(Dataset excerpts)
====

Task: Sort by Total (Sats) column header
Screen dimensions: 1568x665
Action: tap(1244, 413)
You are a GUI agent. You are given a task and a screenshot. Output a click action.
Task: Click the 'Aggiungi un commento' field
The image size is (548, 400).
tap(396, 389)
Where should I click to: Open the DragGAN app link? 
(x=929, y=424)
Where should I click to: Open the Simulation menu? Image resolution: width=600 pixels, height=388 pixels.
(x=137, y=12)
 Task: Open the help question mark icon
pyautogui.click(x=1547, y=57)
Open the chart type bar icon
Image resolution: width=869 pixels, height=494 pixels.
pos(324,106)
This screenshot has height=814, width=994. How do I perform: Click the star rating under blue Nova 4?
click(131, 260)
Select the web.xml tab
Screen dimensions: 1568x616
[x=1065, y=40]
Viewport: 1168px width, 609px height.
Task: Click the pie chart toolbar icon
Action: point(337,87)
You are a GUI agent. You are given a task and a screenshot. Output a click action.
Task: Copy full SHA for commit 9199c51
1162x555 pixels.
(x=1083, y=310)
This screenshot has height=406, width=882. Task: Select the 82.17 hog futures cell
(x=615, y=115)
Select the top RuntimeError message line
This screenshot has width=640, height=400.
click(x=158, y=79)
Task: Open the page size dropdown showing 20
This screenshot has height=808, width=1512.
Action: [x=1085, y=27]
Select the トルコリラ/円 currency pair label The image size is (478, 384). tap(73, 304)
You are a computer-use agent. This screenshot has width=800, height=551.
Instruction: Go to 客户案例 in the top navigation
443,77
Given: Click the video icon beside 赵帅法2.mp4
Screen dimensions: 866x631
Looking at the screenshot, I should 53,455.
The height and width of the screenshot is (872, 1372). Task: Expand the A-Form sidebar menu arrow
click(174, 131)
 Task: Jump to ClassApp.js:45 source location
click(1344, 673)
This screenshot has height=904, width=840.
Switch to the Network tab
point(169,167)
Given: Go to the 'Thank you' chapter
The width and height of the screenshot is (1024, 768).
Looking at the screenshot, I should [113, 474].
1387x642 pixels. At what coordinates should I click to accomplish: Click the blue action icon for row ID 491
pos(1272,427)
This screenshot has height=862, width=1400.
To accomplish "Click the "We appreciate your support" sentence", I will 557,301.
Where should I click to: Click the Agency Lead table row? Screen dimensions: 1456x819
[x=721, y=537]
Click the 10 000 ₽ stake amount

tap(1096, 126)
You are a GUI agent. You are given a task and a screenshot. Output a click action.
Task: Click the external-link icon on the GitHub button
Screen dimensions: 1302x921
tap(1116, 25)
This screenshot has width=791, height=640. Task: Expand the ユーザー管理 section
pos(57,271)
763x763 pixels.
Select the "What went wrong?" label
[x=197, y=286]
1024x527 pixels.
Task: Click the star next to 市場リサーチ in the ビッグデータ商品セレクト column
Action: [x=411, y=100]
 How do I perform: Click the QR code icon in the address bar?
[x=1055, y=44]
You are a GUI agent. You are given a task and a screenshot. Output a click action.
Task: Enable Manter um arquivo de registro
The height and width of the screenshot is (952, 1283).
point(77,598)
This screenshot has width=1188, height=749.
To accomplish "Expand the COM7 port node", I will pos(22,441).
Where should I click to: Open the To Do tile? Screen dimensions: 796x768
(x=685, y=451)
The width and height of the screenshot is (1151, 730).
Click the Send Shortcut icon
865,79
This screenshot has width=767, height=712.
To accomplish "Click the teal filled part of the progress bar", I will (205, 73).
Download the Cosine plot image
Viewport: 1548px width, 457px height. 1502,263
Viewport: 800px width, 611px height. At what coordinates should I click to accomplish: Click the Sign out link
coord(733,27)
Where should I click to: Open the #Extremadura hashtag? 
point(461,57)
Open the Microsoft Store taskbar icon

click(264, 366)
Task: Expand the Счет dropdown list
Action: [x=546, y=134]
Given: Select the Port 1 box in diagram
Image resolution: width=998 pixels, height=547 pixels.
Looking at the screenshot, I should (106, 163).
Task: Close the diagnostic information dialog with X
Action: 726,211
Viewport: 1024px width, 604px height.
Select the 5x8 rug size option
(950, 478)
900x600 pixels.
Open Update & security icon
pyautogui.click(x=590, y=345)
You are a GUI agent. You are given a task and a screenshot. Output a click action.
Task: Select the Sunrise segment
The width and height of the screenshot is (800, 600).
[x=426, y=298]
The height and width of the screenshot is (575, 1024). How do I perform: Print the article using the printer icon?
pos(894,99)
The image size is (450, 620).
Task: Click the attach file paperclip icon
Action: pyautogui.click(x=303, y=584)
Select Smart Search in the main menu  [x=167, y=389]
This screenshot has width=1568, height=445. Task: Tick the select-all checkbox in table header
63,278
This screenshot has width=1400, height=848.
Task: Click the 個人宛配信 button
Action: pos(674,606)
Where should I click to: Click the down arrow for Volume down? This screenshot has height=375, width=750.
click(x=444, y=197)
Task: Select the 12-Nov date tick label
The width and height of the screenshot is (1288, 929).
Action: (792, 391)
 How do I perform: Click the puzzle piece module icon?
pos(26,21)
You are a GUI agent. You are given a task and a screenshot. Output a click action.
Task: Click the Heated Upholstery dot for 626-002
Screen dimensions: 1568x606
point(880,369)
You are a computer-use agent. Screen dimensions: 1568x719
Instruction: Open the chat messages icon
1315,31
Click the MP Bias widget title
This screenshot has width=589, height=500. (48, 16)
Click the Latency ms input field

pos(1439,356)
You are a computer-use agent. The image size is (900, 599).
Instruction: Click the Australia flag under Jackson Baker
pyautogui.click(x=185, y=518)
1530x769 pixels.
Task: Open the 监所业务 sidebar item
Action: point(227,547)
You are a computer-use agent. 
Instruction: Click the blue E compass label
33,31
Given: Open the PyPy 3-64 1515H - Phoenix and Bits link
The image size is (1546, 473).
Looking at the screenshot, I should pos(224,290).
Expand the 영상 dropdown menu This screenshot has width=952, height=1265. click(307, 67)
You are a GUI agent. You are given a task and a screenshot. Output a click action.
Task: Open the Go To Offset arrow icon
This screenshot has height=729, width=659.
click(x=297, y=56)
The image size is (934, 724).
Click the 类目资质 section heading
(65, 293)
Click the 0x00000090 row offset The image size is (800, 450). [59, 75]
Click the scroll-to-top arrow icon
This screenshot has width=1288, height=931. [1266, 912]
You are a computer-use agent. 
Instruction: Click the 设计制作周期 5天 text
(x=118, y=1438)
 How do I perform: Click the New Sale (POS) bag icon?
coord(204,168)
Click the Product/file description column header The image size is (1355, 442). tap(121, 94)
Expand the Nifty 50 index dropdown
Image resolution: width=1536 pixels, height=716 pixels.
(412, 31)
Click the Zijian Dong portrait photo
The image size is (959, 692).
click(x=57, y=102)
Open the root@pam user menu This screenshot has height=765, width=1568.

====

**PROBLEM DESCRIPTION**: Each record above, in full: retype it verbatim.

**YOUR SOLUTION**:
Task: Sort by Total (Sats) column header
Screen dimensions: 1568x665
Action: tap(1244, 413)
You are a GUI agent. You are given a task and a screenshot. Output a click action.
Task: Click the 'Aggiungi un commento' field
The image size is (548, 400).
tap(396, 389)
Where should I click to: Open the DragGAN app link? 
(x=929, y=424)
Where should I click to: Open the Simulation menu? Image resolution: width=600 pixels, height=388 pixels.
(x=137, y=12)
 Task: Open the help question mark icon
pyautogui.click(x=1547, y=57)
Open the chart type bar icon
Image resolution: width=869 pixels, height=494 pixels.
pos(324,106)
This screenshot has height=814, width=994. How do I perform: Click the star rating under blue Nova 4?
click(131, 260)
Select the web.xml tab
Screen dimensions: 1568x616
[x=1065, y=40]
Viewport: 1168px width, 609px height.
Task: Click the pie chart toolbar icon
Action: point(337,87)
You are a GUI agent. You are given a task and a screenshot. Output a click action.
Task: Copy full SHA for commit 9199c51
1162x555 pixels.
(x=1083, y=310)
This screenshot has height=406, width=882. Task: Select the 82.17 hog futures cell
(x=615, y=115)
Select the top RuntimeError message line
This screenshot has width=640, height=400.
click(x=158, y=79)
Task: Open the page size dropdown showing 20
This screenshot has height=808, width=1512.
Action: [x=1085, y=27]
Select the トルコリラ/円 currency pair label The image size is (478, 384). tap(73, 304)
You are a computer-use agent. This screenshot has width=800, height=551.
Instruction: Go to 客户案例 in the top navigation
443,77
Given: Click the video icon beside 赵帅法2.mp4
Screen dimensions: 866x631
Looking at the screenshot, I should 53,455.
The height and width of the screenshot is (872, 1372). Task: Expand the A-Form sidebar menu arrow
click(174, 131)
 Task: Jump to ClassApp.js:45 source location
click(1344, 673)
This screenshot has height=904, width=840.
Switch to the Network tab
point(169,167)
Given: Go to the 'Thank you' chapter
The width and height of the screenshot is (1024, 768).
Looking at the screenshot, I should [113, 474].
1387x642 pixels. At what coordinates should I click to accomplish: Click the blue action icon for row ID 491
pos(1272,427)
This screenshot has height=862, width=1400.
To accomplish "Click the "We appreciate your support" sentence", I will 557,301.
Where should I click to: Click the Agency Lead table row? Screen dimensions: 1456x819
[x=721, y=537]
Click the 10 000 ₽ stake amount

tap(1096, 126)
You are a GUI agent. You are given a task and a screenshot. Output a click action.
Task: Click the external-link icon on the GitHub button
Screen dimensions: 1302x921
tap(1116, 25)
This screenshot has width=791, height=640. Task: Expand the ユーザー管理 section
pos(57,271)
763x763 pixels.
Select the "What went wrong?" label
[x=197, y=286]
1024x527 pixels.
Task: Click the star next to 市場リサーチ in the ビッグデータ商品セレクト column
Action: [x=411, y=100]
 How do I perform: Click the QR code icon in the address bar?
[x=1055, y=44]
You are a GUI agent. You are given a task and a screenshot. Output a click action.
Task: Enable Manter um arquivo de registro
The height and width of the screenshot is (952, 1283).
point(77,598)
This screenshot has width=1188, height=749.
To accomplish "Expand the COM7 port node", I will pos(22,441).
Where should I click to: Open the To Do tile? Screen dimensions: 796x768
(x=685, y=451)
The width and height of the screenshot is (1151, 730).
Click the Send Shortcut icon
865,79
This screenshot has width=767, height=712.
To accomplish "Click the teal filled part of the progress bar", I will (205, 73).
Download the Cosine plot image
Viewport: 1548px width, 457px height. 1502,263
Viewport: 800px width, 611px height. At what coordinates should I click to accomplish: Click the Sign out link
coord(733,27)
Where should I click to: Open the #Extremadura hashtag? 
point(461,57)
Open the Microsoft Store taskbar icon

click(264, 366)
Task: Expand the Счет dropdown list
Action: [x=546, y=134]
Given: Select the Port 1 box in diagram
Image resolution: width=998 pixels, height=547 pixels.
Looking at the screenshot, I should (106, 163).
Task: Close the diagnostic information dialog with X
Action: 726,211
Viewport: 1024px width, 604px height.
Select the 5x8 rug size option
(950, 478)
900x600 pixels.
Open Update & security icon
pyautogui.click(x=590, y=345)
You are a GUI agent. You are given a task and a screenshot. Output a click action.
Task: Select the Sunrise segment
The width and height of the screenshot is (800, 600).
[x=426, y=298]
The height and width of the screenshot is (575, 1024). How do I perform: Print the article using the printer icon?
pos(894,99)
The image size is (450, 620).
Task: Click the attach file paperclip icon
Action: pyautogui.click(x=303, y=584)
Select Smart Search in the main menu  [x=167, y=389]
This screenshot has width=1568, height=445. Task: Tick the select-all checkbox in table header
63,278
This screenshot has width=1400, height=848.
Task: Click the 個人宛配信 button
Action: pos(674,606)
Where should I click to: Click the down arrow for Volume down? This screenshot has height=375, width=750.
click(x=444, y=197)
Task: Select the 12-Nov date tick label
The width and height of the screenshot is (1288, 929).
Action: (792, 391)
 How do I perform: Click the puzzle piece module icon?
pos(26,21)
You are a GUI agent. You are given a task and a screenshot. Output a click action.
Task: Click the Heated Upholstery dot for 626-002
Screen dimensions: 1568x606
point(880,369)
You are a computer-use agent. Screen dimensions: 1568x719
Instruction: Open the chat messages icon
1315,31
Click the MP Bias widget title
This screenshot has width=589, height=500. (48, 16)
Click the Latency ms input field

pos(1439,356)
You are a computer-use agent. The image size is (900, 599).
Instruction: Click the Australia flag under Jackson Baker
pyautogui.click(x=185, y=518)
1530x769 pixels.
Task: Open the 监所业务 sidebar item
Action: point(227,547)
You are a computer-use agent. 
Instruction: Click the blue E compass label
33,31
Given: Open the PyPy 3-64 1515H - Phoenix and Bits link
The image size is (1546, 473).
Looking at the screenshot, I should pos(224,290).
Expand the 영상 dropdown menu This screenshot has width=952, height=1265. click(307, 67)
You are a GUI agent. You are given a task and a screenshot. Output a click action.
Task: Open the Go To Offset arrow icon
This screenshot has height=729, width=659.
click(x=297, y=56)
The image size is (934, 724).
Click the 类目资质 section heading
(65, 293)
Click the 0x00000090 row offset The image size is (800, 450). [59, 75]
Click the scroll-to-top arrow icon
This screenshot has width=1288, height=931. [1266, 912]
You are a computer-use agent. 
Instruction: Click the 设计制作周期 5天 text
(x=118, y=1438)
 How do I perform: Click the New Sale (POS) bag icon?
coord(204,168)
Click the Product/file description column header The image size is (1355, 442). tap(121, 94)
Expand the Nifty 50 index dropdown
Image resolution: width=1536 pixels, height=716 pixels.
(412, 31)
Click the Zijian Dong portrait photo
The image size is (959, 692).
click(x=57, y=102)
Open the root@pam user menu This screenshot has height=765, width=1568.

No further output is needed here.